API to check managed SQL dataset schema consistency
Looking for an API to do the above.
This can be done manually by going to a managed SQL dataset > settings > connection > test, or by going to dataset > settings > schema > check now.
Internally from developer console, it seems like one of the two following private API's are being called.
/dip/api/datasets/managed-sql/test/ /dip/api/datasets/test-schema-consistency
Best Answer
-
API actually exists and I was able to use it successfully:
1. Instantiate project flow with get_flow()
2. call flow.start_tool(type="CHECK_CONSISTENCY") (docs)
3. call tool.update() to get a future.
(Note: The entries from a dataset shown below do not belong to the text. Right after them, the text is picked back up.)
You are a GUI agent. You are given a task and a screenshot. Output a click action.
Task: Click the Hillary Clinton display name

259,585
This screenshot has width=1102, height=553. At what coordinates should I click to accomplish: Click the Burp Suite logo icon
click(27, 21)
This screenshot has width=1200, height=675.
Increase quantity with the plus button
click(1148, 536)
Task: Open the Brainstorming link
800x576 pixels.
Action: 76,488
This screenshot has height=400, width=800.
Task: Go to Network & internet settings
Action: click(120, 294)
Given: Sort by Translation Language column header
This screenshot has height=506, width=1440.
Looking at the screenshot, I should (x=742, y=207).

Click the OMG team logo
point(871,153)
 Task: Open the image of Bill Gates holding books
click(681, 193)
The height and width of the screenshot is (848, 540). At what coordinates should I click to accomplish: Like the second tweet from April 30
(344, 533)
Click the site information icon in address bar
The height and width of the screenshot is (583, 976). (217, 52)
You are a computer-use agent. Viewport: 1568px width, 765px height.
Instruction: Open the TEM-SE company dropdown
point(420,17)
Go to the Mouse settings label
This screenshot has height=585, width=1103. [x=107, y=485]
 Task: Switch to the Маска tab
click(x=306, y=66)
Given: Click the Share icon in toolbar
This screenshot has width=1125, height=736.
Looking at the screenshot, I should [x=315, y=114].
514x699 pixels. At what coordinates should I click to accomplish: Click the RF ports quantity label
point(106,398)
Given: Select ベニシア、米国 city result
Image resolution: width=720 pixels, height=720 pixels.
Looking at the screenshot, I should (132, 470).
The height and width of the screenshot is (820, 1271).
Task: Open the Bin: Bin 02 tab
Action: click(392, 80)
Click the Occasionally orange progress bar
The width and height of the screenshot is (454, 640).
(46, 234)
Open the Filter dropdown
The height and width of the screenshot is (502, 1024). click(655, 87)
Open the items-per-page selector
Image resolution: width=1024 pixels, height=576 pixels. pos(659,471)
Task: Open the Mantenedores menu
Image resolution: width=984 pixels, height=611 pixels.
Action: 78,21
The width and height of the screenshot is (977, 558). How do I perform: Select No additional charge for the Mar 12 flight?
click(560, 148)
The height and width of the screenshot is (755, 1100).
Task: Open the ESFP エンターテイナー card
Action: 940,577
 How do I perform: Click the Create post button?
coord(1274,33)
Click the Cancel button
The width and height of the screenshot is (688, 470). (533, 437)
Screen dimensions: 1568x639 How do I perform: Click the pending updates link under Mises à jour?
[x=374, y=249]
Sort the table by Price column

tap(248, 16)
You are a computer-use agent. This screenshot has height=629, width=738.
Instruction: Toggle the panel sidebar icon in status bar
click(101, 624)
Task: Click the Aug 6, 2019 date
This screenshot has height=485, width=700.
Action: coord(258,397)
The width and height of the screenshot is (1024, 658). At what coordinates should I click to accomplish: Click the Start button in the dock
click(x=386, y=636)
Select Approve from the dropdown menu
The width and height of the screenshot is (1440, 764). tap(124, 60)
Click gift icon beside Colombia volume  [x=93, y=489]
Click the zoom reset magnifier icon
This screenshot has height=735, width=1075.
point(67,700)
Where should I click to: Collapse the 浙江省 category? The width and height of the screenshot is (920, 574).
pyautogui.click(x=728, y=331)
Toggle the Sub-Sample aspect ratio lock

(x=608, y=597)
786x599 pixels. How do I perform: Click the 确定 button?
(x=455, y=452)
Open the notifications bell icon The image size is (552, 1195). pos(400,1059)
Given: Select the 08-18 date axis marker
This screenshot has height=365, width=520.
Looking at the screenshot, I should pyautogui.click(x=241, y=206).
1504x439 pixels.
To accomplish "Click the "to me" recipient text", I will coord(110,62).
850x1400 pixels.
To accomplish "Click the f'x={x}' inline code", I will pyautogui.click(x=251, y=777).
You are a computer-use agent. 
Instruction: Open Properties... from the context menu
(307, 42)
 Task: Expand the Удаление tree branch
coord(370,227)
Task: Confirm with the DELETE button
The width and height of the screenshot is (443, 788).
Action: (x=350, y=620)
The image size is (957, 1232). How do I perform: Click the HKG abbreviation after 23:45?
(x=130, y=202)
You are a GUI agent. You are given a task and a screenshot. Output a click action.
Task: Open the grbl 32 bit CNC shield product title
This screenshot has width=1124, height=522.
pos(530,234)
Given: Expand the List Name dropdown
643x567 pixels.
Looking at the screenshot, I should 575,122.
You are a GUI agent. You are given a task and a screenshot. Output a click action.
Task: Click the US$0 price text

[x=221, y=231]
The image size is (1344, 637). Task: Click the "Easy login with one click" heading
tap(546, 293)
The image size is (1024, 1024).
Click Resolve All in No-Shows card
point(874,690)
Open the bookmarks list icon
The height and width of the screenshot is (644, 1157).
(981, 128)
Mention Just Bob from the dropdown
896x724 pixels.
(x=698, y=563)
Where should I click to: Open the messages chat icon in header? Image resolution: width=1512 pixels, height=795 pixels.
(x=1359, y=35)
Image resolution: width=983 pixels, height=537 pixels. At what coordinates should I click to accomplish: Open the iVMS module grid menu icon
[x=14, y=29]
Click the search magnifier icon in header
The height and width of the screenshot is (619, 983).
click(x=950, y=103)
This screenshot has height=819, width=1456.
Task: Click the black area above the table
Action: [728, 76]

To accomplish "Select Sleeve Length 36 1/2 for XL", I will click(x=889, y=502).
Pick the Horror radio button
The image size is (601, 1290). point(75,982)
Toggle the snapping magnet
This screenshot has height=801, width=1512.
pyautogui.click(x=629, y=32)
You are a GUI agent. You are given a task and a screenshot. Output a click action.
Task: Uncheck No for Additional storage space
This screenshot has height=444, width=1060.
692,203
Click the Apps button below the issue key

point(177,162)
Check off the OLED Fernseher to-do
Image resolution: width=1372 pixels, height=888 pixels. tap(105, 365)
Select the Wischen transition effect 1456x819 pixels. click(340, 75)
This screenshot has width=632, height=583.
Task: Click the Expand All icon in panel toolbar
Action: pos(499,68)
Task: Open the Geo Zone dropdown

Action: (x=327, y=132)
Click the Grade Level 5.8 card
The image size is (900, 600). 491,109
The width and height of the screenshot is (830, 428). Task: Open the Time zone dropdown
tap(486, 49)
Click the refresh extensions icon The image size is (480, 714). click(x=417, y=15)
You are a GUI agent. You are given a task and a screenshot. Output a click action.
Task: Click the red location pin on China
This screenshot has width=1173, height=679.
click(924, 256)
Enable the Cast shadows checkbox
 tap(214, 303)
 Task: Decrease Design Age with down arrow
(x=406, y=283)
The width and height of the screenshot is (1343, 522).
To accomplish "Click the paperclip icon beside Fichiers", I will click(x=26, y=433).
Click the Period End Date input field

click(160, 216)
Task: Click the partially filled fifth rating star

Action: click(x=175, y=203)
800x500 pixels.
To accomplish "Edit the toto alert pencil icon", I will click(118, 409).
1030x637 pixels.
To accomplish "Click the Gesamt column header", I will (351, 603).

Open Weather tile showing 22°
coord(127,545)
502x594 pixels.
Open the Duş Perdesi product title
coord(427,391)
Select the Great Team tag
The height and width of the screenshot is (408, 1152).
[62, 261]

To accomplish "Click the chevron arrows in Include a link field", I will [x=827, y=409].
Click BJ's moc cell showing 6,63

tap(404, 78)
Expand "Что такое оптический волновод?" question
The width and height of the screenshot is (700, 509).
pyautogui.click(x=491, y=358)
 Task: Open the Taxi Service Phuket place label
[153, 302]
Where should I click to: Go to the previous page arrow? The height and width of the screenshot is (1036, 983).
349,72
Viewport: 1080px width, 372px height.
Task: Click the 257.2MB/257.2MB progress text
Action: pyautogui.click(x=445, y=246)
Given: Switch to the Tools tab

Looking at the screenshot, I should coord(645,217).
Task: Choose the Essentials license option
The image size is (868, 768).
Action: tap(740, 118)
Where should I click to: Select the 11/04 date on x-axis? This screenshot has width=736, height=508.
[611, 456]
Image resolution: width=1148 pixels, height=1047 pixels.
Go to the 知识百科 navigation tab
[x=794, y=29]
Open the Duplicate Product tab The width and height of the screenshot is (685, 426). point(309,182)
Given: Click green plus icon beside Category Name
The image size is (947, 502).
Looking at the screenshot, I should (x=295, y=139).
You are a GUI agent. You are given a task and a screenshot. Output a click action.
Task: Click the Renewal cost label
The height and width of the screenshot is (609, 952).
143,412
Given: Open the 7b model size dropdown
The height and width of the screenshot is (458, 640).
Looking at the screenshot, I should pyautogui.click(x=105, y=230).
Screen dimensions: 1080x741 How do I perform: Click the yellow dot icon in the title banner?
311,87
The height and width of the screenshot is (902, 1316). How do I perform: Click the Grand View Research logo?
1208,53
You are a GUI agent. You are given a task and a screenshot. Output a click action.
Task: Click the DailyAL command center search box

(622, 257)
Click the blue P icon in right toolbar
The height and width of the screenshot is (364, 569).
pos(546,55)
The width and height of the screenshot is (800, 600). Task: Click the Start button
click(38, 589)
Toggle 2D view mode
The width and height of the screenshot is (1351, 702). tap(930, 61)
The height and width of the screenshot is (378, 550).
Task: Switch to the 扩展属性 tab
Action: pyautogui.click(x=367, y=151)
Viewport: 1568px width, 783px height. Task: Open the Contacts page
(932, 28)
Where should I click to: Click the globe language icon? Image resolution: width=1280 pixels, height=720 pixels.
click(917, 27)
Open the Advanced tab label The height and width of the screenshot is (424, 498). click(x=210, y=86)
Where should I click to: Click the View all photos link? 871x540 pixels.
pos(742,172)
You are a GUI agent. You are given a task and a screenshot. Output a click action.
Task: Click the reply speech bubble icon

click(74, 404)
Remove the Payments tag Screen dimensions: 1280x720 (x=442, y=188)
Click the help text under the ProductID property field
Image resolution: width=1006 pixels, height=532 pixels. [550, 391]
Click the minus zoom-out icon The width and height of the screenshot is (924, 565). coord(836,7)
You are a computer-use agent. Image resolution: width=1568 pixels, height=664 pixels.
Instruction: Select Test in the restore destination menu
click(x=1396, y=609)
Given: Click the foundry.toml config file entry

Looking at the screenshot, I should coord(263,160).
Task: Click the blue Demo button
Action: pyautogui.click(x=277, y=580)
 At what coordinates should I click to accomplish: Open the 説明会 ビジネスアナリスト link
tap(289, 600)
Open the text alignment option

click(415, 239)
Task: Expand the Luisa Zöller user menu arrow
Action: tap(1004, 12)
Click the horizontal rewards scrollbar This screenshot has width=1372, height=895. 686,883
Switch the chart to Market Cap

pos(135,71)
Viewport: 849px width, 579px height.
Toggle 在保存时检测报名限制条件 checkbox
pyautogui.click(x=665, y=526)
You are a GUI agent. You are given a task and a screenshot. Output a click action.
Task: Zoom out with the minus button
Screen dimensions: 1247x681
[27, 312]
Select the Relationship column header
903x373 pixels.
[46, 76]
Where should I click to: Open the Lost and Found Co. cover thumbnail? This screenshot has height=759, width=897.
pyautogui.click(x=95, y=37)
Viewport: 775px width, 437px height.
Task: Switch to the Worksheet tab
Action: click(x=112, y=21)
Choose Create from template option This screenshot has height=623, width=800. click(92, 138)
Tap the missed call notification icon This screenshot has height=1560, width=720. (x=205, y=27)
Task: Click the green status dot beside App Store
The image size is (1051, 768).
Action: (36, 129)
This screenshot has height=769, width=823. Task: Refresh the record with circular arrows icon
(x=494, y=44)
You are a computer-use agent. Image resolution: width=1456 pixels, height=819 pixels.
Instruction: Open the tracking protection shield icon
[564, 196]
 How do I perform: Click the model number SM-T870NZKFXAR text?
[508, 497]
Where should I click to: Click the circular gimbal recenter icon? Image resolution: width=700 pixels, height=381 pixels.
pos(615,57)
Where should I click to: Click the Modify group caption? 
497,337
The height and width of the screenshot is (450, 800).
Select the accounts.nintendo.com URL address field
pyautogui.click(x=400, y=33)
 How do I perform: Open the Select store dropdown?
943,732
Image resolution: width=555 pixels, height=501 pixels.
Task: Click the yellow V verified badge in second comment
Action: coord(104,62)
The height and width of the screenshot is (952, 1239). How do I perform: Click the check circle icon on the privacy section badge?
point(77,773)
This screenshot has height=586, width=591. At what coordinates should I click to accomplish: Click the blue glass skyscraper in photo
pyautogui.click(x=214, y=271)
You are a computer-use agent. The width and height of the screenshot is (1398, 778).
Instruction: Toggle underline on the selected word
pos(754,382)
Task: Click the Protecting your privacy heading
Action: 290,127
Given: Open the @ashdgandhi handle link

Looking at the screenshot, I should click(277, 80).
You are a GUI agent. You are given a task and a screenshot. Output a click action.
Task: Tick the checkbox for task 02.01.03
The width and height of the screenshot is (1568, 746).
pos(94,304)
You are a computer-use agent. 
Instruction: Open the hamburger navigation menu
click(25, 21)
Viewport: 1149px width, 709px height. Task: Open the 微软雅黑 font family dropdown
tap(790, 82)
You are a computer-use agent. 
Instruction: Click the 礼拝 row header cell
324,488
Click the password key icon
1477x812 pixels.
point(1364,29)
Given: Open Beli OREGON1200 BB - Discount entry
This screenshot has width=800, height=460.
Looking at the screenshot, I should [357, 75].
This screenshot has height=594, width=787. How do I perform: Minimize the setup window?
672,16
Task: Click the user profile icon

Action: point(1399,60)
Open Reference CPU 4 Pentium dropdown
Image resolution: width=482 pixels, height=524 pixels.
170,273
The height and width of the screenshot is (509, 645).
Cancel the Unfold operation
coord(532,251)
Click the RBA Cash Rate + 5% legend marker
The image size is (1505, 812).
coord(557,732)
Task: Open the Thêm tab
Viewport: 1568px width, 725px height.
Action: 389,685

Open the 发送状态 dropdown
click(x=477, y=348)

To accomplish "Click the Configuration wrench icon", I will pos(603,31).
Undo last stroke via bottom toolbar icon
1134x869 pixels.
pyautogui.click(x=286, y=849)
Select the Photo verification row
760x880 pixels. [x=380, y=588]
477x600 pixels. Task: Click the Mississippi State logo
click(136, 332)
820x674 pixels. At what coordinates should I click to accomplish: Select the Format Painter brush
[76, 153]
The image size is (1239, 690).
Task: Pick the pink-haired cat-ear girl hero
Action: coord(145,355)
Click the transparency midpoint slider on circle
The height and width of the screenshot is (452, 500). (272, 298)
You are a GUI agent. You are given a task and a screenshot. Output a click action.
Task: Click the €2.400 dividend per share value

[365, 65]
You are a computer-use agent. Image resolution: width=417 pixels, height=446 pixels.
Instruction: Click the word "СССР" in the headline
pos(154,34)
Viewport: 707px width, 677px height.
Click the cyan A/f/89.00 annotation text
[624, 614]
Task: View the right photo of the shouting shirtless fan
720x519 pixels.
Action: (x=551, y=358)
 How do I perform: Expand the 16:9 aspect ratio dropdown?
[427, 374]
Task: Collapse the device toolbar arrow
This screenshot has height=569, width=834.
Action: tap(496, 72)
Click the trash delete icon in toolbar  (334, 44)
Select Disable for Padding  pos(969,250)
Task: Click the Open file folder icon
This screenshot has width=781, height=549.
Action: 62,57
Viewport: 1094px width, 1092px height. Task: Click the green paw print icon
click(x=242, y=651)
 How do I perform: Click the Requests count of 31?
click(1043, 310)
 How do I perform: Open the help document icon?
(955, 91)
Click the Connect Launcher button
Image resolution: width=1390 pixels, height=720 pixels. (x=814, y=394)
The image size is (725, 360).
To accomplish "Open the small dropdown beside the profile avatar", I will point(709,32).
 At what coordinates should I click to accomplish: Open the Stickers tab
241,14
Note that options are required, I used `
options={
"recheckAll": True,
"datasets": {"consistencyWithData": True},
"recipes": {"schemaConsistency": True, "otherExpensiveChecks": True},
}4. call future.wait_for_result() that returns a dict of results.
5. Parse results and voila!
Answers
-
Turribeach Dataiku DSS Core Designer, Neuron, Dataiku DSS Adv Designer, Registered, Neuron 2023 Posts: 1,971 Neuron
I don't believe these are available on the API. How bad you want them? There might be a way to execute them but it will need some work and it won't be supported.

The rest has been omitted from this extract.